Why the GH¢1m Ghana Media Development Fund is in limbo



By Emmanuel K. Dogbevi     

The Ghana Media Development Fund is in limbo. Long after the government announced a GH¢1 million seed money to start the fund to facilitate media development in the country it has not taken off yet.

Vice President John Mahama announced the government’s intention to set up the fund on September 9, 2011, when he spoke as the guest of honour at the 16th Ghana Journalists Association (GJA) awards held in Accra.

And November 16, 2011, the Finance Minister, Dr Kwabena Duffuor announced the allocation of the funds while he was presenting the 2012 budget statement  in Parliament.

A great idea that would facilitate the healthy development of the media in Ghana appears to be still-born because as usual the politicians want to do ‘their own things’ with it.

The Ministry of Information wants to manage the fund! But it is ill equipped to do so. Besides, it has no good history of disbursing funds to the media as our recent history has shown.
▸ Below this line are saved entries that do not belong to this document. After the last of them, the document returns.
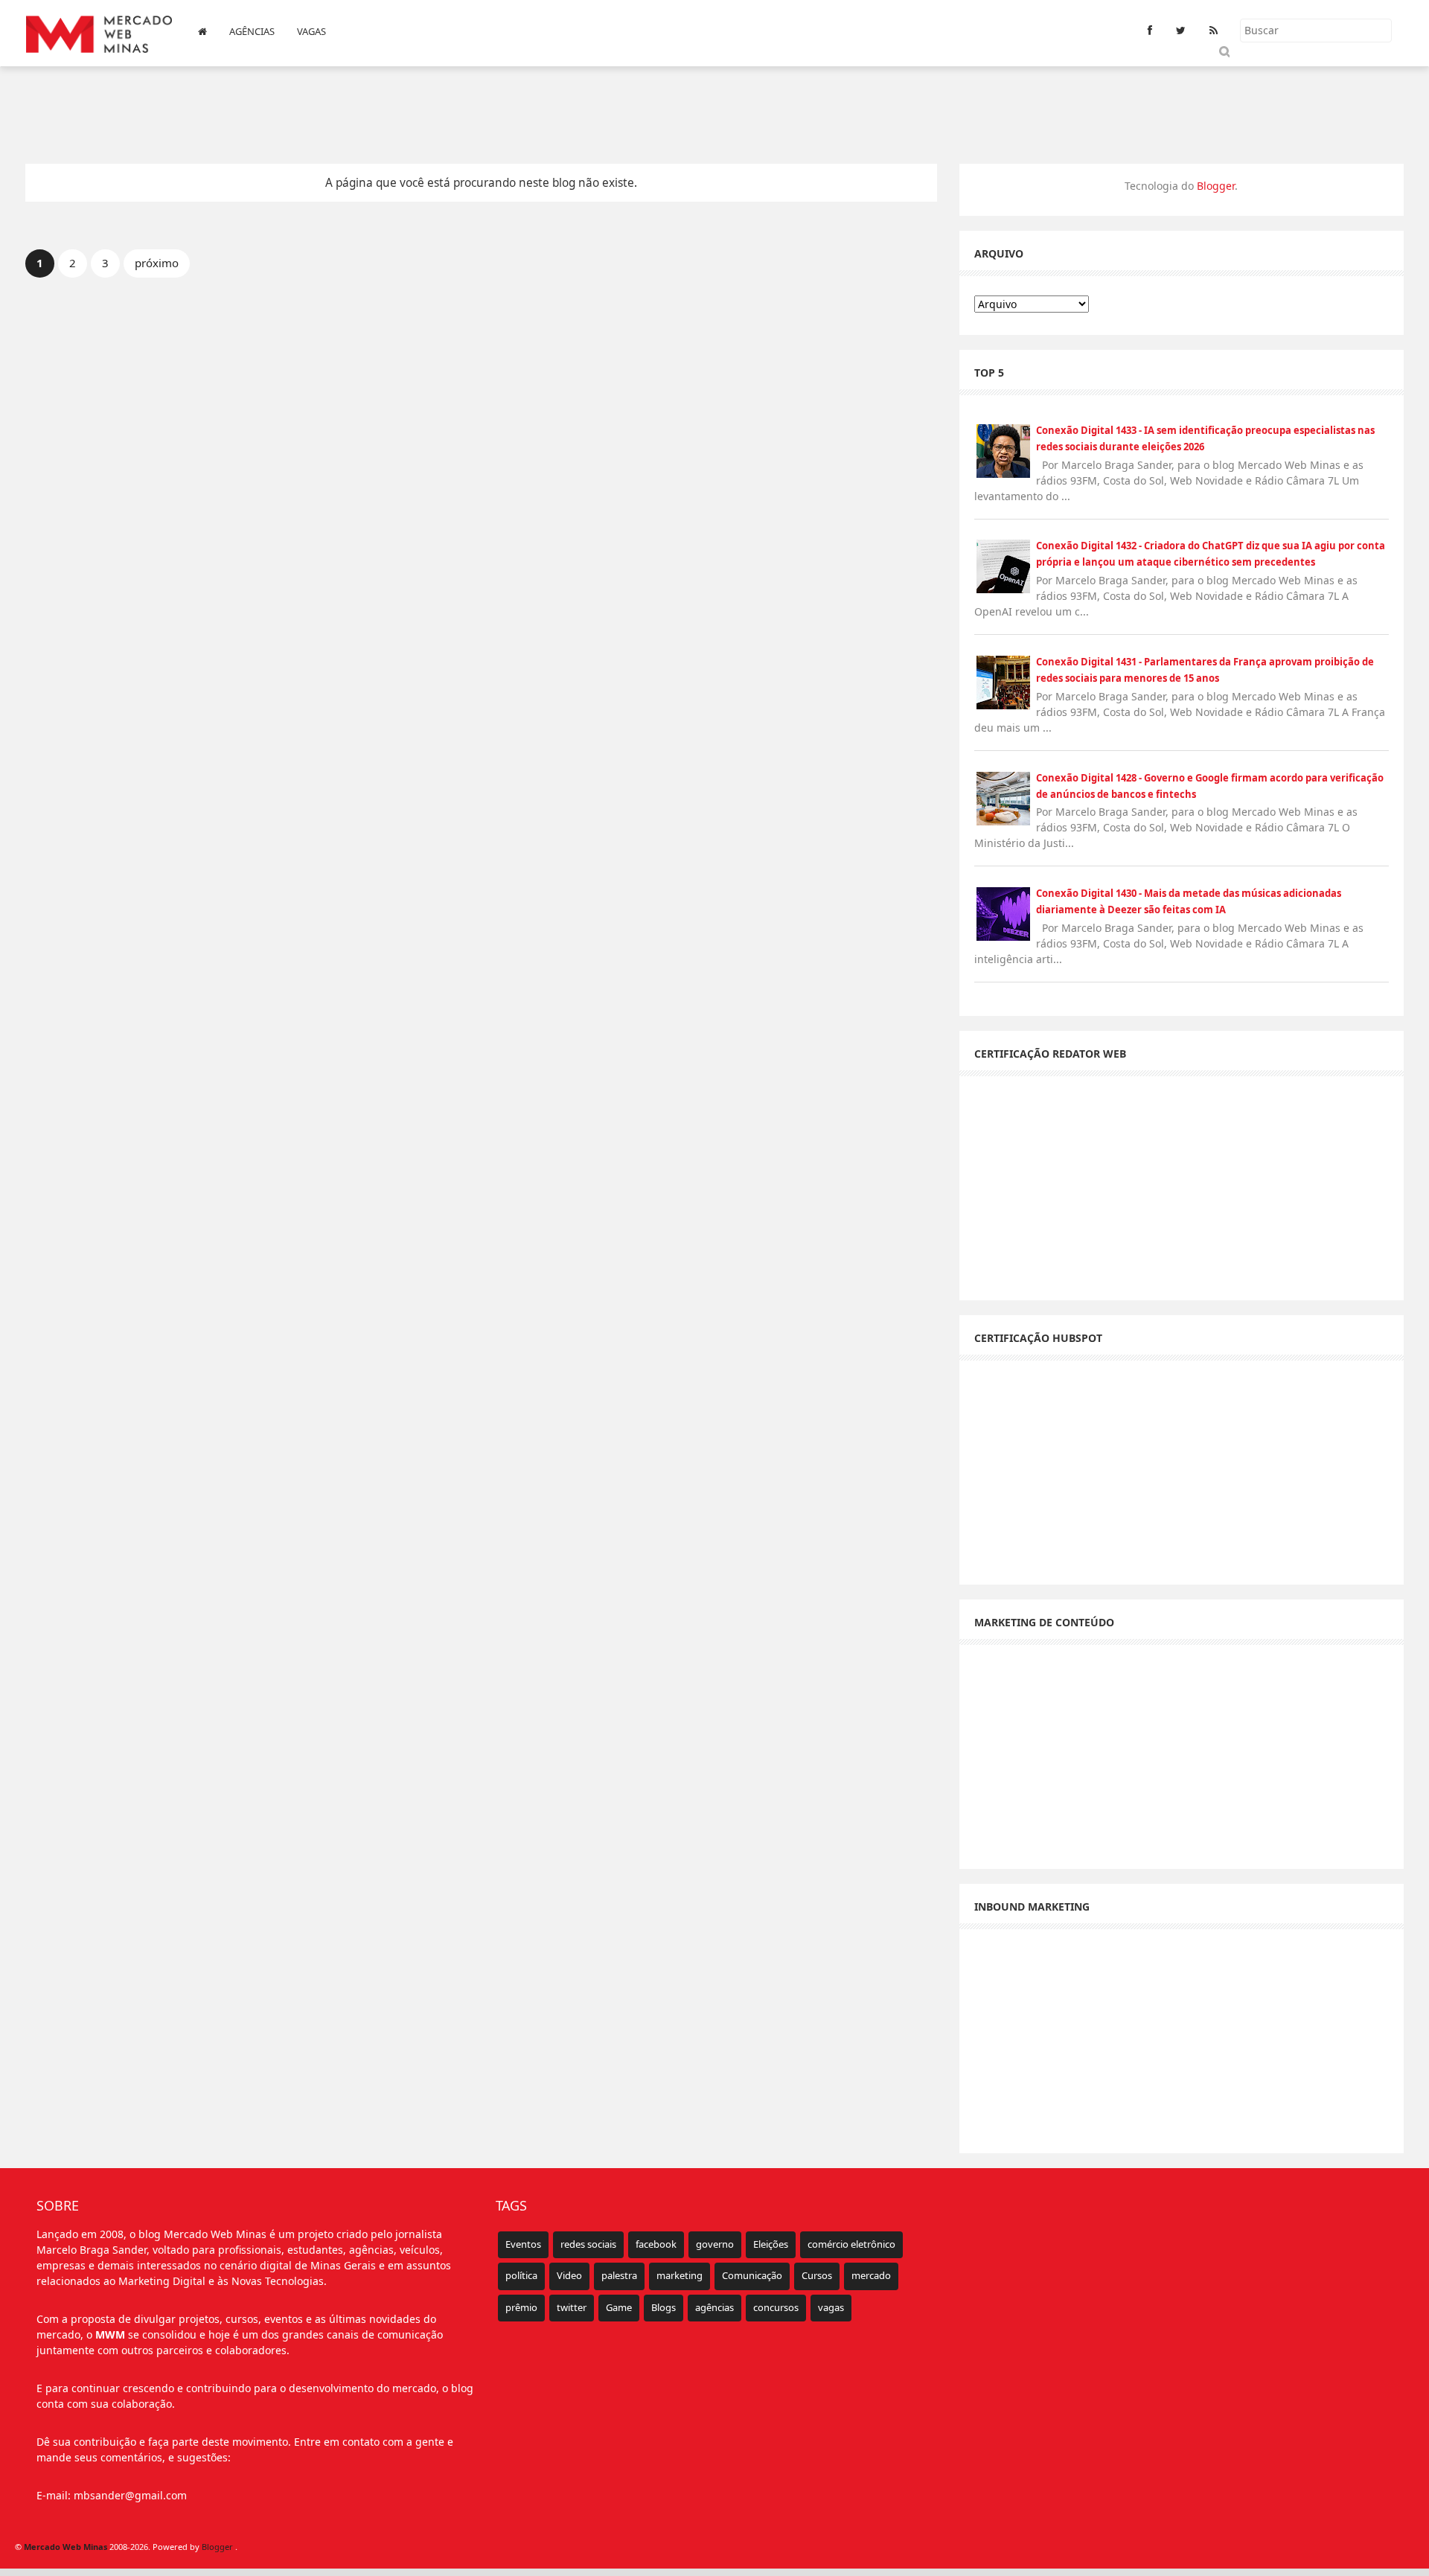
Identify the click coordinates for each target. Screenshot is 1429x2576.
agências (714, 2307)
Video (569, 2275)
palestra (619, 2275)
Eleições (770, 2244)
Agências (252, 31)
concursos (776, 2307)
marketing (679, 2275)
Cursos (817, 2275)
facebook (656, 2244)
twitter (571, 2307)
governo (715, 2244)
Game (619, 2307)
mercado (871, 2275)
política (521, 2275)
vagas (831, 2307)
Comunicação (752, 2275)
For instance up till now, no one knows which group of ‘editors forum’ that the Ministry gave  GH¢150,000, even though speculations have been going about who handled the money at the Ministry and which specific journalists were given the said money.

The Ghana Journalists Association (GJA) has made it clear to the Ministry that it doesn’t have a good record when it comes to disbursing funds to the media. The GJA therefore, suggested to the Ministry to set up a Board of Trustees and put the Fund under the management of the National Media Commission (NMC). It is also on record that Alhaji Haruna Atta, publisher and Editor-in-Chief  of the Accra Daily Mail has written to the Ministry making a suggestion similar to that of the GJA.
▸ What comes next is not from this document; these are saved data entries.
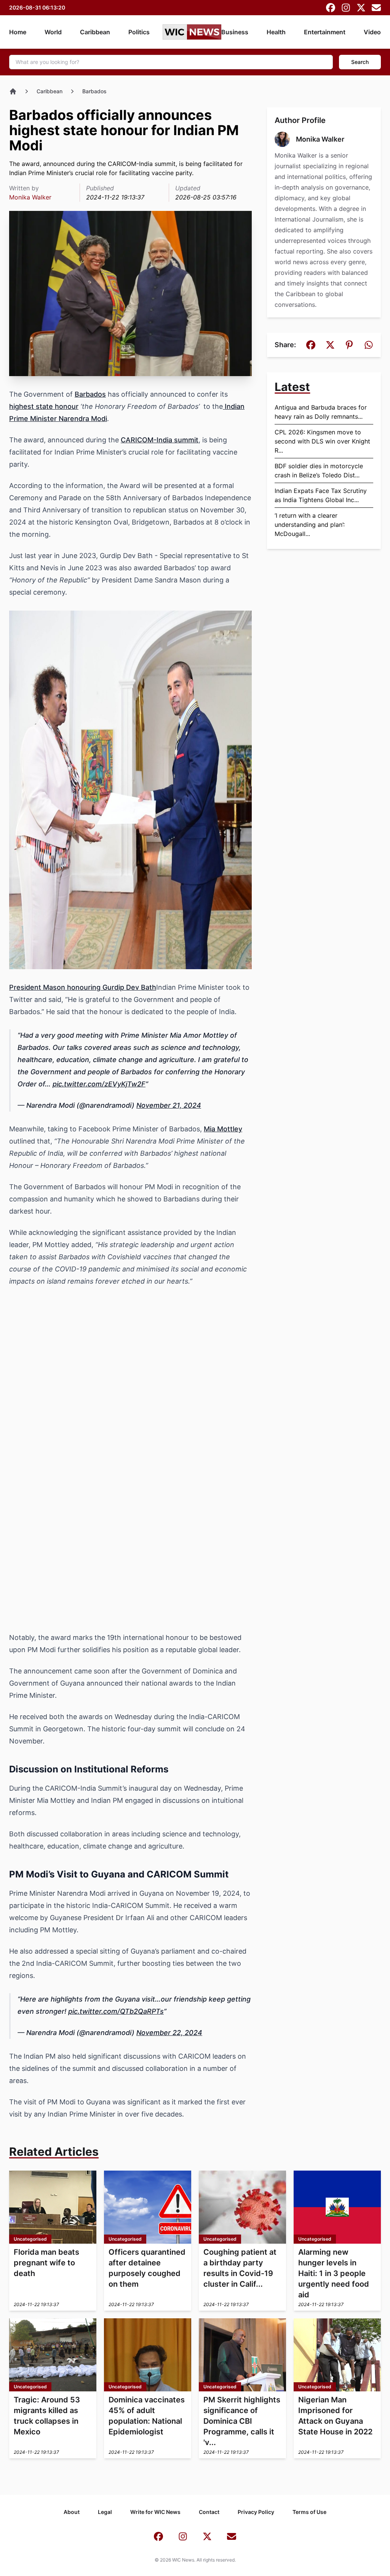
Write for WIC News (155, 2512)
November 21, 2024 (168, 1105)
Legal (105, 2512)
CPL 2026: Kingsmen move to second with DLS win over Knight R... (322, 441)
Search (360, 62)
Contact (209, 2512)
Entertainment (324, 32)
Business (234, 32)
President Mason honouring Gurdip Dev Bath (82, 987)
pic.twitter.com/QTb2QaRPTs (116, 2011)
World (53, 32)
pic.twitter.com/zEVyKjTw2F (99, 1084)
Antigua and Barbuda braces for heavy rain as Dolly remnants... (321, 412)
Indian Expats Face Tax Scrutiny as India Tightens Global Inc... (321, 495)
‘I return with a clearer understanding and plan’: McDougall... (310, 525)
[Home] (13, 91)
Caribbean (95, 32)
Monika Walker (30, 197)
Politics (139, 32)
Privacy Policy (256, 2512)
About (72, 2512)
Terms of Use (309, 2512)
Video (372, 32)
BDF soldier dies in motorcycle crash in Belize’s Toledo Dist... (319, 470)
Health (276, 32)
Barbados (94, 91)
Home (17, 32)
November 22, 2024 (169, 2033)
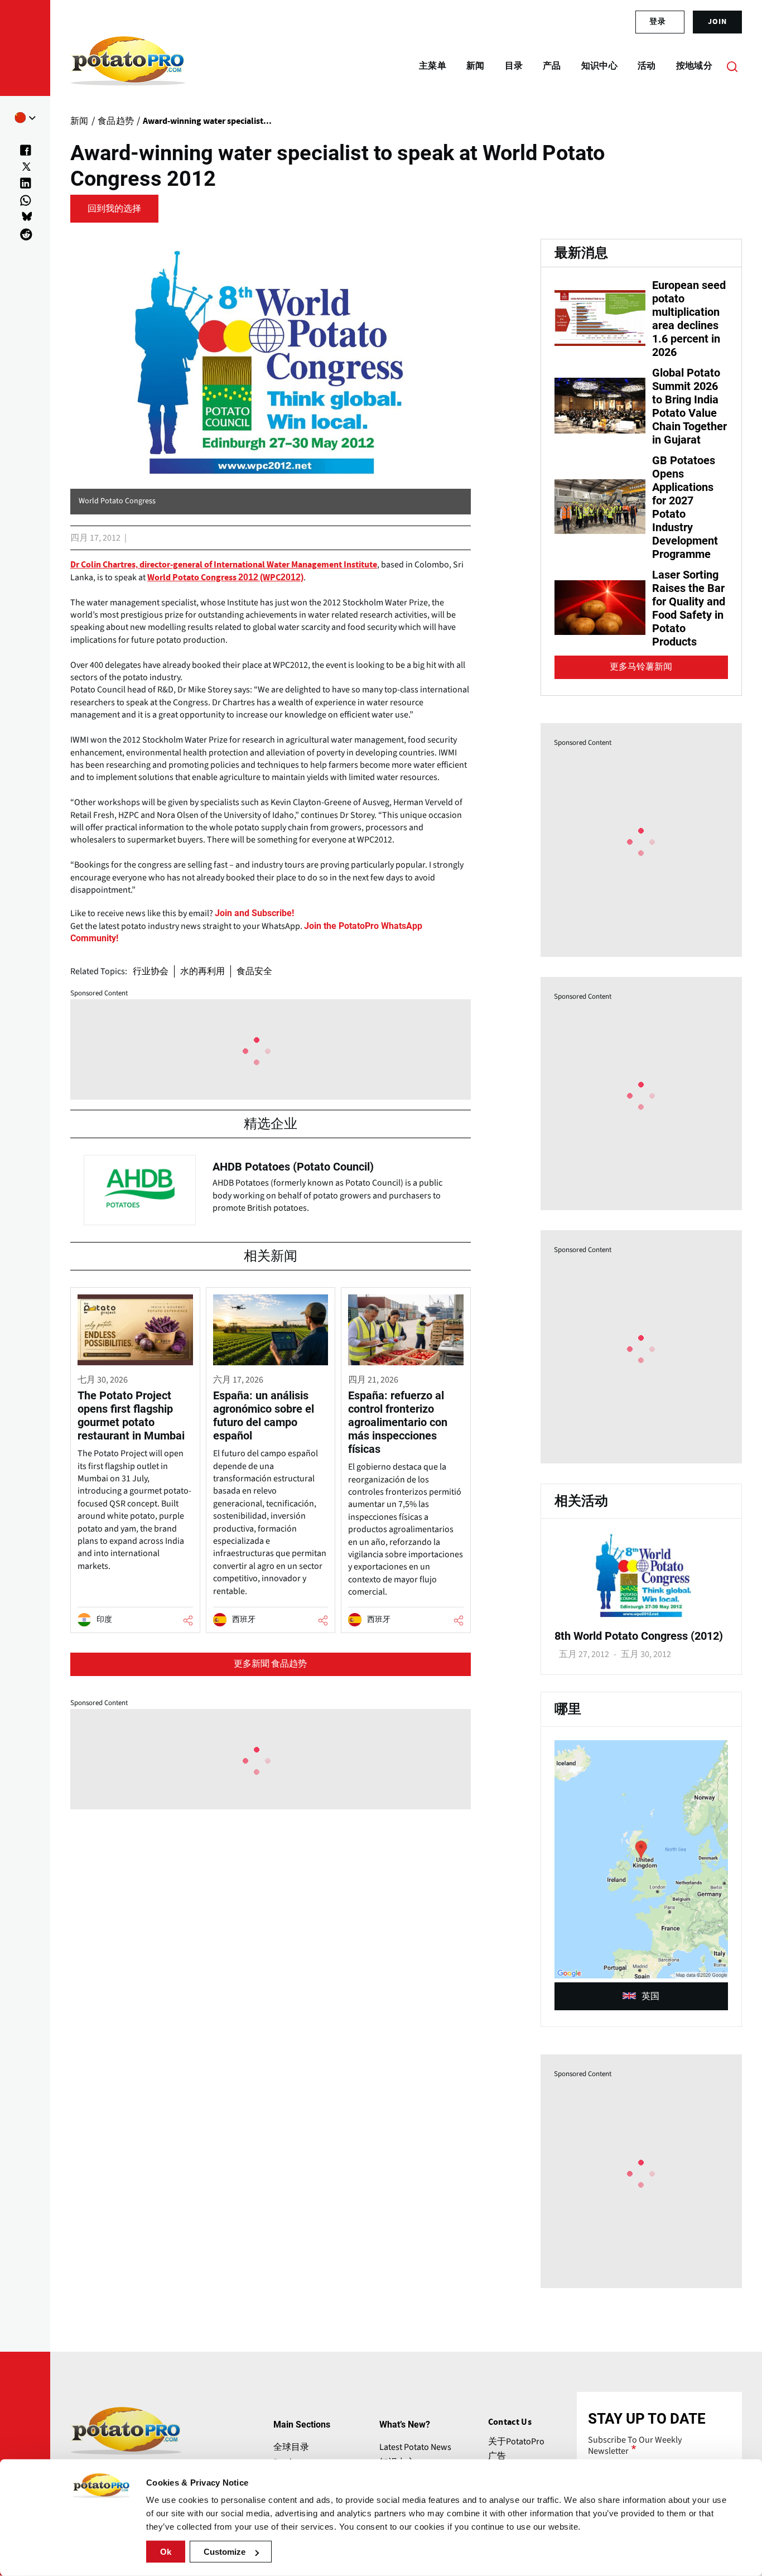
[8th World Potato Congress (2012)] (641, 1615)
The media is a significant player in national development, but in Ghana, the media is seen as an appendage to the highest bidder. Media organisations are run mostly as business first, which makes its social role opaque. Journalists are made to believe that ethics and social responsibility do not matter, but serving a ‘master’ is all that matters even if that meant threatening social cohesion and the well being of the masses.

The announcement of this fund gave some hope that, at that point the government was taking cognisance of the important role of the media by offering support, but alas it is support with a string. A string to be used to control the media and to support mercenary journalists and to borrow former Attorney-General Martin Amidu’s words ‘the rented press’.

If the case was not so, then the government must prove skeptics like me wrong and let an independent body manage the fund. As the case already stands, government is not being fair to a section of the media that is also making significant contributions to national development. Government advertising is unevenly spread, with ‘government friendly’ but often unprofessional media organisations getting a good chunk of government advertising while, some very high quality publications are starved of funds because they are seen as ‘unfriendly media’.

The future of this country can to some extent be determined by what kind of media we have and if indeed the government means well for the people of this country, it must do the right thing to develop the media by making this fund functional.